Barking cough is one of the most prominent symptoms of croup infections, especially in young children. Croup is a general term that can be applied to similar conditions caused by a variety of of pathogens that can infect the larynx, bronchi, and trachea and interfere with the sufferer's breathing by causing the airway to become swollen. Viral causes of croup include the parainfluenza, influenza, and human respiratory syncytial viruses, while bacterial causes include Corynebacterium diphtheriae, better known as diptheria, Haemophilus influenzae, and Moraxella catarrhalis.
The infection causes the croup sufferer to cough frequently as his or her respiratory system tries to clear itself. The swelling's interference with normal airflow results in the distinctive barking sound.

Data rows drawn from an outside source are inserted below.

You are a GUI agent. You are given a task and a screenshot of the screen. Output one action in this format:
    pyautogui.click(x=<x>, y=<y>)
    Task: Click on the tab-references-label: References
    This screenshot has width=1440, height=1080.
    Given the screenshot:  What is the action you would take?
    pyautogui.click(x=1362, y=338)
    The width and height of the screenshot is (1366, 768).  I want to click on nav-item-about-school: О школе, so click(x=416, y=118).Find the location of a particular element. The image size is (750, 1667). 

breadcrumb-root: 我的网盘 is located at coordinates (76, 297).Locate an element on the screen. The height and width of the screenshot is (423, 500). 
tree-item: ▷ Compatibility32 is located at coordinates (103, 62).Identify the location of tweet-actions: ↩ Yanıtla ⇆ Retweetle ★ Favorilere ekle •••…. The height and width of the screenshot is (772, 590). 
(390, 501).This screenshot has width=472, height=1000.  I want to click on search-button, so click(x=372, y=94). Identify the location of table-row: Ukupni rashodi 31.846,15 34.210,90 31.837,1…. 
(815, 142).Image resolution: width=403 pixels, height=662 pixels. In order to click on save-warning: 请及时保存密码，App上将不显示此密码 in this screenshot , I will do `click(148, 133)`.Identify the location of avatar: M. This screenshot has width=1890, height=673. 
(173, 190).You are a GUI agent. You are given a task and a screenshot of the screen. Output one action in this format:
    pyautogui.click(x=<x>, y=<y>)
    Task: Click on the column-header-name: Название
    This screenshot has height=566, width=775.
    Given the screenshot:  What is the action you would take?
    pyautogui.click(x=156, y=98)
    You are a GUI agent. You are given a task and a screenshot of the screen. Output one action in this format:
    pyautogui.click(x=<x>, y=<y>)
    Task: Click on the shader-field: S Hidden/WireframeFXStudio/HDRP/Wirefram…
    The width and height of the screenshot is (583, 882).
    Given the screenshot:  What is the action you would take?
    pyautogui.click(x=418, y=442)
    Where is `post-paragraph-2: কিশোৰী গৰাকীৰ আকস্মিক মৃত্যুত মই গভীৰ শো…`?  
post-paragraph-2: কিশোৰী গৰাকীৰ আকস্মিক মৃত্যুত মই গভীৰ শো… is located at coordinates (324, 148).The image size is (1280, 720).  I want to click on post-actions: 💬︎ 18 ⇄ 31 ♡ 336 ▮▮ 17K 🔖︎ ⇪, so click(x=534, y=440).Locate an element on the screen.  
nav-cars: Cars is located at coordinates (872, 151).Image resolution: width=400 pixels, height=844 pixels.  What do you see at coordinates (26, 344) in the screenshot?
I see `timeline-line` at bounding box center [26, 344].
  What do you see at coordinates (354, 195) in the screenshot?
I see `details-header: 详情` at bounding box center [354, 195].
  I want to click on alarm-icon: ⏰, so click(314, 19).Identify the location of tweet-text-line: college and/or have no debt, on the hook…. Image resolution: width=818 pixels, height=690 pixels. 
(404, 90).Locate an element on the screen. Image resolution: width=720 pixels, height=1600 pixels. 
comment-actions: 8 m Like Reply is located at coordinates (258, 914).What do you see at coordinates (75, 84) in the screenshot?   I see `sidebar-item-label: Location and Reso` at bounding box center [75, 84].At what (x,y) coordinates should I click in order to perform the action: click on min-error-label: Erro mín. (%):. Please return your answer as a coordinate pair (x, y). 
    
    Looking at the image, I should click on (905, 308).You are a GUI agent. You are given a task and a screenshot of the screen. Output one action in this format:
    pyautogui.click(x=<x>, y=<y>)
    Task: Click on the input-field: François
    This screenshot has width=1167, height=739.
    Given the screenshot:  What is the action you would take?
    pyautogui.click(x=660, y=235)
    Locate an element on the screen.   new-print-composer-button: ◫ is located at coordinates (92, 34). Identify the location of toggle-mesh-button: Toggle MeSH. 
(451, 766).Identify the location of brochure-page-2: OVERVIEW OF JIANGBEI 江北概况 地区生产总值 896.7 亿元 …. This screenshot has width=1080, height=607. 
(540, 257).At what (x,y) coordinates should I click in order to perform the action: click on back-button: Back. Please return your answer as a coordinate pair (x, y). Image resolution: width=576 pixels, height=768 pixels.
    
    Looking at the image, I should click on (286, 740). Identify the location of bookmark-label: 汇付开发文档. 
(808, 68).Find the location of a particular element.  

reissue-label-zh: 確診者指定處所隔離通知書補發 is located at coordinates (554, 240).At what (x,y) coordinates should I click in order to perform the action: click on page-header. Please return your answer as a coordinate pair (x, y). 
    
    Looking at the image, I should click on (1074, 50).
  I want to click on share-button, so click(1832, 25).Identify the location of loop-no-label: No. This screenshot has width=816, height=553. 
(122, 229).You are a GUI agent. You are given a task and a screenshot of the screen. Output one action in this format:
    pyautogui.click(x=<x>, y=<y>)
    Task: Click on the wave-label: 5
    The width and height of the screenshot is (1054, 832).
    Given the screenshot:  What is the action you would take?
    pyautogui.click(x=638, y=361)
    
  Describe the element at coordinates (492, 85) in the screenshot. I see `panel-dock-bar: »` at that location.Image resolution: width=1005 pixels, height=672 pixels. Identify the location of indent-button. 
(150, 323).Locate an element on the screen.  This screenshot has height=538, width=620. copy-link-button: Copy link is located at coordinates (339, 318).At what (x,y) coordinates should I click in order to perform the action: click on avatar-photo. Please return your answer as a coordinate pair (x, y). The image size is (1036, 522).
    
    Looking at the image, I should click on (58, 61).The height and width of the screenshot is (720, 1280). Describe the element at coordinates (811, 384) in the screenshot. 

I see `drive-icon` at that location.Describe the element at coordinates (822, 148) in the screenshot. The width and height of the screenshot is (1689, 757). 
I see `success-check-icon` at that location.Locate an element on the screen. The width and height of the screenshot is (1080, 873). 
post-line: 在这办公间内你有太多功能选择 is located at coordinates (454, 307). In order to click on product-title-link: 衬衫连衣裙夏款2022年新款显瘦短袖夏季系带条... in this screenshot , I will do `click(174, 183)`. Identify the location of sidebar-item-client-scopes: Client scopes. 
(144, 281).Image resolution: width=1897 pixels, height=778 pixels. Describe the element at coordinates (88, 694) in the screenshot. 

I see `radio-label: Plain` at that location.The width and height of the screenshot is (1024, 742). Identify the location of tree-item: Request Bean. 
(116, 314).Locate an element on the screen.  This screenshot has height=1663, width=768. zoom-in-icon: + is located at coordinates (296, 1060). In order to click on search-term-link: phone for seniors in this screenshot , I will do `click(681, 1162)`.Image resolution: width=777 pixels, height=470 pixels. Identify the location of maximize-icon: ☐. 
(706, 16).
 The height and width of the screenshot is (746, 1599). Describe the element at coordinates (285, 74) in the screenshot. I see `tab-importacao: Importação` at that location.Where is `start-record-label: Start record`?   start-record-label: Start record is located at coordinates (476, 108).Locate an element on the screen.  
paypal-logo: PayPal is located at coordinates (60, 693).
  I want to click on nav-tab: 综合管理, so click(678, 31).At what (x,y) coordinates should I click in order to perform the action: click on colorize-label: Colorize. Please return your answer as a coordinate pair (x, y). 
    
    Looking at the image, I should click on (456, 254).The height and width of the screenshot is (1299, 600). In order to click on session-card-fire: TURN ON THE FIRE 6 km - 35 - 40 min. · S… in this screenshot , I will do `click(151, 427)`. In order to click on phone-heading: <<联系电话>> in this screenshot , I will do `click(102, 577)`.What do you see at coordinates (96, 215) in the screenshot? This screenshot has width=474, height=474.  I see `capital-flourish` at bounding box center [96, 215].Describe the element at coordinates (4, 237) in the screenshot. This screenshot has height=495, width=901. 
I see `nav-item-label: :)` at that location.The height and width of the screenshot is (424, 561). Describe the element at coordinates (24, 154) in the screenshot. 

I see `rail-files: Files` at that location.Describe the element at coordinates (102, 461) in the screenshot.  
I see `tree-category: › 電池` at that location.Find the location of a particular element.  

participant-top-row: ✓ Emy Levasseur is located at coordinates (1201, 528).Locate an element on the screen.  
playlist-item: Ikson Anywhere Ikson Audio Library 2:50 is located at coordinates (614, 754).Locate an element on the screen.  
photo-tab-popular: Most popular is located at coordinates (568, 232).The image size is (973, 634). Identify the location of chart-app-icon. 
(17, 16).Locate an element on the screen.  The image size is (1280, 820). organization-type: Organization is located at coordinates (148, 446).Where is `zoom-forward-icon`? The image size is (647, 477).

The swelling also causes the croup sufferer's voice to becomes hoarse, and in more severe cases he or she may produce a high-pitched noise while breathing, which is called stridor. Croup is treatable and not usually a serious medical problem, provided it is treated properly, though it can sometimes require hospitalization and in rare cases can be fatal. It is especially dangerous to small children due to their narrower airways.
Other illnesses that cause barking cough are more likely to pose serious health risks. A barking cough can be caused by pertussis, also known as whooping cough, a disease caused by infection with the bacteria Bordetella pertussis. Pertussis causes frequent and severe coughing fits, and the name whooping cough comes from the noise commonly produced by pertussis sufferers as they struggle to draw in air once the fit has stopped. Infection is potentially fatal, especially in children, but is rare in developed countries due to widespread vaccination.
A barking cough occasionally appears as a symptom of epiglottitis, though severe stridor without coughing is more common. Epiglottitis is frequently caused by the same pathogens associated with croup, such as Haemophilus influenzae, and also causes inflammation and constriction of the sufferer's airways. It is considerably more dangerous than croup, however, and can quickly cause fatal respiratory failure within hours of onset unless the sufferer is hospitalized.
Barking cough sometimes occurs for psychological or neurological reasons rather than because of any physical problem in the respiratory system. This is common in people with Tourette's syndrome, who produce involuntary vocalizations that often include coughing. Children who have recovered from a respiratory illness can develop a habit cough that persists after the original reason for the cough is gone.